Desde los bajos del edificio estupido de Seúl

El distribuidor de Arduino en Corea se llama Plughouse y tiene su oficina en los bajos de un edificio que se llama -traducido literalmente- el edificio estupido. Resulta muy divertido ver a los chicos de esta pequeña empresa intentando explicar a los motoristas de las compañías de entrega a domicilio como llegar. No entiendo coreano, pero siempre despiertan la sonrisa del repartidor motorizado. El cartel del restaurante en planta calle reza “restaurante estupido”, algo digno de verse -para los que entiendan el idioma-.

He pasado cinco días en Seúl visitando unas fábricas en las que manufacturar los juguetes que estamos creando desde Blushing Boy. Para poder financiar el viaje, he concertado tres talleres en dos días: dos cursos en la escuela de diseño de Samsung y un tercero en el centro de arte Nabi de ST, el gigante de las telecomunicaciones coreano.
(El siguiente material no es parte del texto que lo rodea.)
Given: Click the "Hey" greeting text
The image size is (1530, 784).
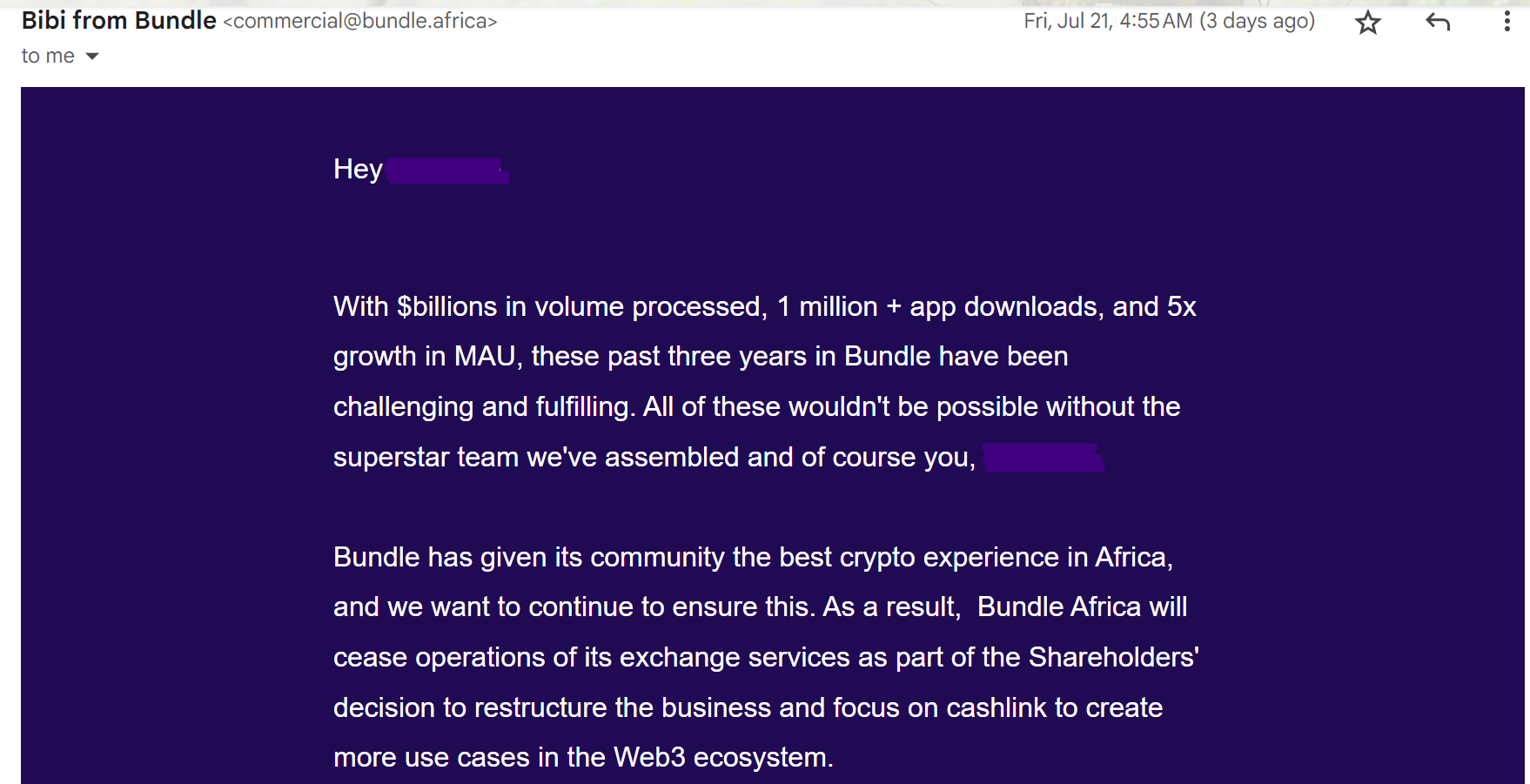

Para llevar a cabo las clases, he creado un nuevo circuito que permite conectar un teclado o ratón PS2 (de los de la vieja escuela) a Arduino y generar sonido en tiempo real. Llevo un par de meses investigando el tema de generación de sonido con ordenadores embebidos y me parece apasionante. La verdad es que admiro a aquellos que crearon los primeros chips dedicados al sonido en los viejos ordenadores de 8-bits. Es posible meter cantidades ingentes de código en 16KB de memoria, incluidas tablas de ondas, motores de generación y demás.

El estudio lo habitan KeunGook y DonHoo, antiguos alumnos míos que decidieron crear una empresa dedicada a la creación de objetos interactivos. Es interesante ver como se han desarrollado en el año que llevan funcionando. Han sacado un par de proyectos interesantes, pero tienen tanto que hacer que no les da tiempo a publicar nada. Ahora mismo, mientras pico líneas de código, están terminando un sistema que eleva una lente de fresnell para simular un holograma haciendo proyecciones sobre una pantalla inclinada 45 grados.

Aquí en los bajos del edificio estupido he soldado a mano los primeros 35 circuitos que he empleado en los talleres y he escrito el código para utilizarlo. Si todo va bien, podré utilizar este mismo contenido en otros cursos en K3. Es bastante posible que podamos dedicar algo de tiempo a la generación de nuevos instrumentos musicales.

Sobre el circuito se lee: MADE IN & TO ROK, una frase en konglish (el equivalente coreano al espanglish) escrita con la esperanza de que éste nuevo invento nos de algunas buenas horas de rocanrrol electrónico.